He was on his hands and knees looking at the floor. When she got down to his level, the look in his eyes made her shiver. He looked like he was staring straight down into Hell. His eyes flicked over and back. He might be having hallucinations. Had Imsam fucked him up completely with this experiment?

“Jesus,” Caleb croaked. Then he immediately puked.

“Help him up,” said Imsam. “Get him water.”

Imsam put him back in the chair while Tamara filled a glass of water. It took several minutes for Caleb to calm her down while Imsam watched him intently. He assured them both he was not seeing anything out of the ordinary.

When he looked like he wasn’t about to blow up any more, Imsam questioned him in detail. But Caleb wasn’t the best person she’d ever met at articulating. His vocabulary had never been great and this was very new.

“I could feel it, that’s all,” he said. “For a while now I’ve been kind of… less sensitive inside. Feels like my guts are part of someone else.”

“Proprioception affected,” said Imsam. “Interesting.”

Tamara had no idea what he was talking about. “What about the chillies?” she said with finely-tuned impatience.

“It kind of came back,” said Caleb. “It was painful, but then I could just feel things.”
“You looked a but stunned,” said Tam.

“Stoned? I wish I was.”

“Stunned. Shocked.”

“It wasn’t natural. I can still feel it. It’s not good. It’s kind of… crawling in there.”

For a while nobody said anything. Imsam mashed the chillies into paste in the cheese. He gave the slop to Caleb with a spoon in it. “I’d recommend you try to eat the whole thing. It really worked. I am quite amazed. It seems… the bacteria hate chilli. It will give you time.”

He managed to swallow most of it without chewing. And despite some retching noises he kept it down. Tam watched with some amusement, but also a bit of clarity. The chilli incident had shaken her out of a defiant mood. She realised that defiance was unhealthy. It was too close to denial. What Imsam said was true. He was 90% likely to be infected, and infection was 90% likely to lead to death. Statistically that meant he had a one in five chance of survival. And that was an optimistic estimate. She wouldn’t put money on anything else with those odds. There was no point betting on his life.

Imsam volunteered a clean shirt. He went to get it and they were left alone for a minute.
“I’m going to find out what it’s like to be a zombie,” Caleb said.

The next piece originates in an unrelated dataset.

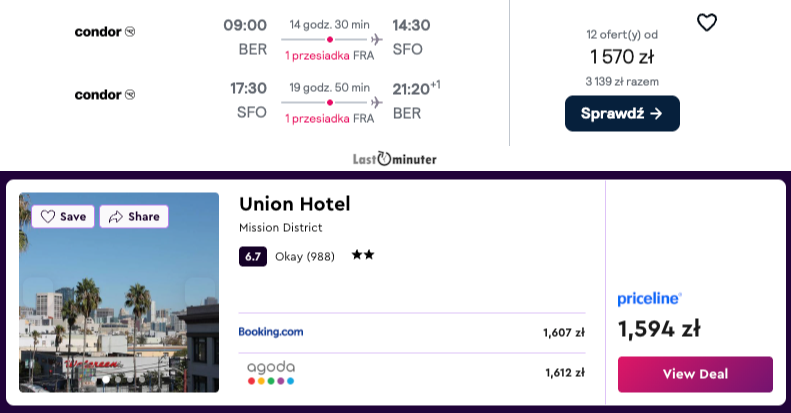
Task: Click the Lastminuter logo
Action: pos(394,159)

“And I’m going to have to watch,” said Tamara.

“You don’t have to if you don’t want to,” he said.

“What?” she said. “What do you think I am? I’m staying with you.”

When Imsam came back, he stopped in the doorway until they turned to him.

“I am sorry for your trouble,” he said. Tam was sort of impressed.

“That’s okay,” Caleb said steadily. He stood up and took the shirt from Imsam’s hand.

“What are you going to do now?”

Imsam looked into various corners with a frown and said quite seriously, “I must look for my cat.”

Caleb thanked him and offered him money but Imsam wouldn’t take it. Instead, he handed Tamara a bottle of antidepressants.

“Thanks, but no thanks,” she said.

“In that case,” said Imsam, “I recommend you buy a bottle of brandy.”

He walked them out. When they saw the car all three of them remembered with a head-slap that the front of the Honda was still slimy with infection. They gingerly hosed it down from a safe distance. Surprisingly, Imsam shook hands with Caleb before they left. Caleb looked at him with a frown.

“In its first stage, the disease is not contagious,” Imsam said. “You cannot pass it on to anyone until…” he stopped just in time. Until you become a Wreck yourself, Tam thought.

“What are my chances?” Caleb said.

“In my professional opinion, you have none,” the doctor said blankly. “Be prepared.”
As they got in the car, Tamara reaslised why she needed antidepressants. But they would take a few days to kick in, and would dull her senses in other ways. She needed to be sharp if something sudden happened. Fear was good. The sadness and horror that were coming, she’d just have to live with.